Some of us will have been in rehearsals or performing in shows that were abruptly yanked. Others would have had filming halted, recordings postponed, or auditions cancelled. Projects have come to a screeching halt, and to add insult to injury, even our side hustles are no longer hustling. Along with the rest of the country, we are now all "resting" under lockdown – and as freelancers working in an industry that is precarious enough without global pandemics, the future is seriously unclear.

So what to do? First of all, don't panic. For once, we can all be assured that it's not personal. It's not that we aren't beautiful enough or young enough or talented enough – we're not working, because no one is working. It's a rare moment in time where we can calm those paranoid freelancer voices in our heads and accept that even the A-listers are not on set.

Secondly, on a more practical note, there are numerous resources that have been rallied together to help us in our time of need – starting with the governments. The UK government will be launching the COVID-19 Self-employment Income Support Scheme by mid-May, which will allow the self-employed to claim a taxable grant worth 80% of your trading profits up to £2500 per month. You will be eligible for this if you filed a self assessment tax return for 2018-2019, are self-employed for the current tax year, and have lost trading profits due to the coronavirus. Tax and National Insurance contributions will be deducted from this, but the grant itself will not have to be repaid, and you can continue to work if you receive the grant. Do be aware, though, that the government will be contacting those eligible, not the other way around. If waiting until June to receive payment is going to cause financial difficulties, you can apply for Universal Credit in the meantime, as long as you (and your partner, if you have one) have less than £16,000 in savings between you. For more information, visit

Note the mention of governments. Plural. The UK is not the only country to be throwing money at the problem. For all those AAUK members who are American citizens and have been duly filing your taxes each year, your diligence is about to pay off – literally. There are various permutations, but by and large, if you filed your taxes for 2018 or 2019, earned less than $136,000 last year, and have no children under the age of 17, you will receive a payment of $1200 from the US government. For every child you do have who is under 17, you will receive an extra $500. And the kicker? Just as with filing your U.S. taxes, you don't actually have to be resident in the USA to qualify. For more information, see

There are plenty of other organizations providing assistance as well. Equity has unsurprisingly been working tirelessly to help members in this regard, and has a list of updated information and resources on its website,, including contact details for tax and welfare rights information and the Equity mental health helpline. The Radio Academy has just launched the Audio and Radio Emergency Fund for those working in the radio and audio sector who are struggling because of the COVID-19 crisis. Other organizations, such as BAFTA, Creative England, and the Film & TV Charity, all offer advice and resources for those working in the creative industries. More initiatives are being added every day, so check their websites and social media regularly for updates.

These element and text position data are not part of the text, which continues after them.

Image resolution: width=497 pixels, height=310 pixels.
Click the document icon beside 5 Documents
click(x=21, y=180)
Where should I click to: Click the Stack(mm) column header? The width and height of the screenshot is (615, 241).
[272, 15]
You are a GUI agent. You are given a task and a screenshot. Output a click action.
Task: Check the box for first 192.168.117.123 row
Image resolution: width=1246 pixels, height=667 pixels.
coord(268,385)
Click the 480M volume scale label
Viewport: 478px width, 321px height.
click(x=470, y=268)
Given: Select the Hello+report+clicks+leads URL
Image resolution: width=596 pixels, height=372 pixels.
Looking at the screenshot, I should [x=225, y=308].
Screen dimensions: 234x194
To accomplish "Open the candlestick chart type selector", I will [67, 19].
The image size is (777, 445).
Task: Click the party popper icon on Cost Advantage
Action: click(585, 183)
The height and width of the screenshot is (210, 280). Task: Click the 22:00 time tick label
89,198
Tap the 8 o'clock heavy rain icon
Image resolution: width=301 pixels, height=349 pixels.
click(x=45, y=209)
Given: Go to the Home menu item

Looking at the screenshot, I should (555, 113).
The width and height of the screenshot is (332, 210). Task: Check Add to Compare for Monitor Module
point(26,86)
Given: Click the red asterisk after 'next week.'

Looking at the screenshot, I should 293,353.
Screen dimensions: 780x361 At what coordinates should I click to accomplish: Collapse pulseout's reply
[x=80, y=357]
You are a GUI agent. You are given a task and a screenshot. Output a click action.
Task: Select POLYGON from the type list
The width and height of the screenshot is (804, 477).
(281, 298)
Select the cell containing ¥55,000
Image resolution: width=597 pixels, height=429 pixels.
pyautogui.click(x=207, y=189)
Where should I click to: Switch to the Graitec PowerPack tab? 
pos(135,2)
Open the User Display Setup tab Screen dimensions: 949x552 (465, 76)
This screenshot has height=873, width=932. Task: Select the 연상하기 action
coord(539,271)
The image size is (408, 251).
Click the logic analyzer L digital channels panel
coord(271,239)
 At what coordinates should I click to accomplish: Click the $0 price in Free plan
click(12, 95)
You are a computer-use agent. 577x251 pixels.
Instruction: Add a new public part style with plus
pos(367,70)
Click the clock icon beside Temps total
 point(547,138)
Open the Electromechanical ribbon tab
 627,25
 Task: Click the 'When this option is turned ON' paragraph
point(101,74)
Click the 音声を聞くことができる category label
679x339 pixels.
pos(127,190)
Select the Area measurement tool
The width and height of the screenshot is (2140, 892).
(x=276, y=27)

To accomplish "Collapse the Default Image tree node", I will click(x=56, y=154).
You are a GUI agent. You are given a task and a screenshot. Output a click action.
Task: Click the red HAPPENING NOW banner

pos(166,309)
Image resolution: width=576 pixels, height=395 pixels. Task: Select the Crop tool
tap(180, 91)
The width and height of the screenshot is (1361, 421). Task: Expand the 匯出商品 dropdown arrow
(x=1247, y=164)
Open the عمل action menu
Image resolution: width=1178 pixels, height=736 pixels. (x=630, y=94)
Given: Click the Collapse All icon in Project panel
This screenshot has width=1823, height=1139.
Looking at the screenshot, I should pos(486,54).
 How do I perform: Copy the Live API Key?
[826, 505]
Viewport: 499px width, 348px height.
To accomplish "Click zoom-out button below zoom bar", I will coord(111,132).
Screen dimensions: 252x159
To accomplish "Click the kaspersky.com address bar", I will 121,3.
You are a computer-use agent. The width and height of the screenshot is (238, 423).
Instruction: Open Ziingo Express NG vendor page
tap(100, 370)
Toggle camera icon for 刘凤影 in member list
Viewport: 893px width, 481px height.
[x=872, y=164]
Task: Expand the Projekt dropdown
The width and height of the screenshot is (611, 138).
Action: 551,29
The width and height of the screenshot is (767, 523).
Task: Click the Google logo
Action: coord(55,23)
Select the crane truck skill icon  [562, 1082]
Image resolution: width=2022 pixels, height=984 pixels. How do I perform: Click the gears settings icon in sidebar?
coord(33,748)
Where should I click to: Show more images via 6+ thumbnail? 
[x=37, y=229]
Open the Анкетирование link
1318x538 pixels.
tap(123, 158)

Finally, to stay connected, do have a look at the AAUK Facebook page where a number of member-led activities are popping up – from zoom play readings to workshops and career advice. It's a good way to remind yourself that you aren't alone, and that there are events you can still get involved in.

Though at this writing no one knows precisely when, the situation will eventually morph, changes will come about, and bit by bit, we will come through this. The important thing is to attend to the basics to ensure you get through – look after your health, your loved ones, and your finances – then chill. This period is about surviving, not about achieving. Be kind to yourself, look after your physical and mental health, and plan for the day – hopefully soon – when we will all be back in audition rooms, rehearsal studios, theatres, recording studios, and film sets. Until then, be safe, stay well, and hang in there.